◆ Brief: Convert every line of the data below into a numbered list, leaving out the blank lines.

..............................

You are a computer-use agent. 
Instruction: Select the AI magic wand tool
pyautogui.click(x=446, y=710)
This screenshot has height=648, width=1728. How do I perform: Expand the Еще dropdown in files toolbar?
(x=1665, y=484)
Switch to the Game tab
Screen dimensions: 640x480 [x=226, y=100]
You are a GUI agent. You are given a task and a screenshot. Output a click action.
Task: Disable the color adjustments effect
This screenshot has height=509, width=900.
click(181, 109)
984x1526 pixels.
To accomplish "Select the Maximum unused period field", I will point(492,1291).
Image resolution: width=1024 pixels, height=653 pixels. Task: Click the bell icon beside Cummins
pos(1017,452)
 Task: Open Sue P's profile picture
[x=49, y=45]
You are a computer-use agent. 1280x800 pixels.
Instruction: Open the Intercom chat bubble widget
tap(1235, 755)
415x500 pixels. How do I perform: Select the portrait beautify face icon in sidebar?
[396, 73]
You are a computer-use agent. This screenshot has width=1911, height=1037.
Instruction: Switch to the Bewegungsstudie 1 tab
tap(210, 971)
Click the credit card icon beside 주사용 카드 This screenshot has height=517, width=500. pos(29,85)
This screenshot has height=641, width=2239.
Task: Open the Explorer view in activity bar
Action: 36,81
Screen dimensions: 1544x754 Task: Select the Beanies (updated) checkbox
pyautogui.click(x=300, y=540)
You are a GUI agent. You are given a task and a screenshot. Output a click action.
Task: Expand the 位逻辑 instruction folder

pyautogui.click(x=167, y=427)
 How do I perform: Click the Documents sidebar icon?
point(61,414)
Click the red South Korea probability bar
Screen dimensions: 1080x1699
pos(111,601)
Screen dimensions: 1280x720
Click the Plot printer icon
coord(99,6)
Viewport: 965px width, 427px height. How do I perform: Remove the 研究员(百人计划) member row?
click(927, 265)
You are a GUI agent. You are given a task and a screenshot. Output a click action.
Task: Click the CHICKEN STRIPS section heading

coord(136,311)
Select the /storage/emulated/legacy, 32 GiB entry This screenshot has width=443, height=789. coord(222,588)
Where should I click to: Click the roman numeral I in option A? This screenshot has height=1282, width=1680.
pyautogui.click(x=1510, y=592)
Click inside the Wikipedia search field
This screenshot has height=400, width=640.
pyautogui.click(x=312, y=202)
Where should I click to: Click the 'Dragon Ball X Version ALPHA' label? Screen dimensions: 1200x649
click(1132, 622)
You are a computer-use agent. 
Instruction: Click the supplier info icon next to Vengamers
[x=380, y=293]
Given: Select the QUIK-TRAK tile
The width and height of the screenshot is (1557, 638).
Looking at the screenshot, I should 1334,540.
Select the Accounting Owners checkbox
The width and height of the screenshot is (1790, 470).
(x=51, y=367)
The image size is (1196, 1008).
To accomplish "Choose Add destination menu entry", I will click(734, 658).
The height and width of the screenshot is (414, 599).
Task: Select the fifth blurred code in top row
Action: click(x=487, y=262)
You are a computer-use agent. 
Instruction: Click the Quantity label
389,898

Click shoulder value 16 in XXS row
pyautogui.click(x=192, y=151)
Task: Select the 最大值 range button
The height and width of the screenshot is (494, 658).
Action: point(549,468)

..............................

◆ Complete output:
1. You are a computer-use agent. 
2. Instruction: Select the AI magic wand tool
3. pyautogui.click(x=446, y=710)
4. This screenshot has height=648, width=1728. How do I perform: Expand the Еще dropdown in files toolbar?
5. (x=1665, y=484)
6. Switch to the Game tab
7. Screen dimensions: 640x480 [x=226, y=100]
8. You are a GUI agent. You are given a task and a screenshot. Output a click action.
9. Task: Disable the color adjustments effect
10. This screenshot has height=509, width=900.
11. click(181, 109)
12. 984x1526 pixels.
13. To accomplish "Select the Maximum unused period field", I will point(492,1291).
14. Image resolution: width=1024 pixels, height=653 pixels. Task: Click the bell icon beside Cummins
15. pos(1017,452)
16.  Task: Open Sue P's profile picture
17. [x=49, y=45]
18. You are a computer-use agent. 1280x800 pixels.
19. Instruction: Open the Intercom chat bubble widget
20. tap(1235, 755)
21. 415x500 pixels. How do I perform: Select the portrait beautify face icon in sidebar?
22. [396, 73]
23. You are a computer-use agent. This screenshot has width=1911, height=1037.
24. Instruction: Switch to the Bewegungsstudie 1 tab
25. tap(210, 971)
26. Click the credit card icon beside 주사용 카드 This screenshot has height=517, width=500. pos(29,85)
27. This screenshot has height=641, width=2239.
28. Task: Open the Explorer view in activity bar
29. Action: 36,81
30. Screen dimensions: 1544x754 Task: Select the Beanies (updated) checkbox
31. pyautogui.click(x=300, y=540)
32. You are a GUI agent. You are given a task and a screenshot. Output a click action.
33. Task: Expand the 位逻辑 instruction folder
34. pyautogui.click(x=167, y=427)
35.  How do I perform: Click the Documents sidebar icon?
36. point(61,414)
37. Click the red South Korea probability bar
38. Screen dimensions: 1080x1699
39. pos(111,601)
40. Screen dimensions: 1280x720
41. Click the Plot printer icon
42. coord(99,6)
43. Viewport: 965px width, 427px height. How do I perform: Remove the 研究员(百人计划) member row?
44. click(927, 265)
45. You are a GUI agent. You are given a task and a screenshot. Output a click action.
46. Task: Click the CHICKEN STRIPS section heading
47. coord(136,311)
48. Select the /storage/emulated/legacy, 32 GiB entry This screenshot has width=443, height=789. coord(222,588)
49. Where should I click to: Click the roman numeral I in option A? This screenshot has height=1282, width=1680.
50. pyautogui.click(x=1510, y=592)
51. Click inside the Wikipedia search field
52. This screenshot has height=400, width=640.
53. pyautogui.click(x=312, y=202)
54. Where should I click to: Click the 'Dragon Ball X Version ALPHA' label? Screen dimensions: 1200x649
55. click(1132, 622)
56. You are a computer-use agent. 
57. Instruction: Click the supplier info icon next to Vengamers
58. [x=380, y=293]
59. Given: Select the QUIK-TRAK tile
60. The width and height of the screenshot is (1557, 638).
61. Looking at the screenshot, I should 1334,540.
62. Select the Accounting Owners checkbox
63. The width and height of the screenshot is (1790, 470).
64. (x=51, y=367)
65. The image size is (1196, 1008).
66. To accomplish "Choose Add destination menu entry", I will click(734, 658).
67. The height and width of the screenshot is (414, 599).
68. Task: Select the fifth blurred code in top row
69. Action: click(x=487, y=262)
70. You are a computer-use agent. 
71. Instruction: Click the Quantity label
72. 389,898
73. Click shoulder value 16 in XXS row
74. pyautogui.click(x=192, y=151)
75. Task: Select the 最大值 range button
76. The height and width of the screenshot is (494, 658).
77. Action: point(549,468)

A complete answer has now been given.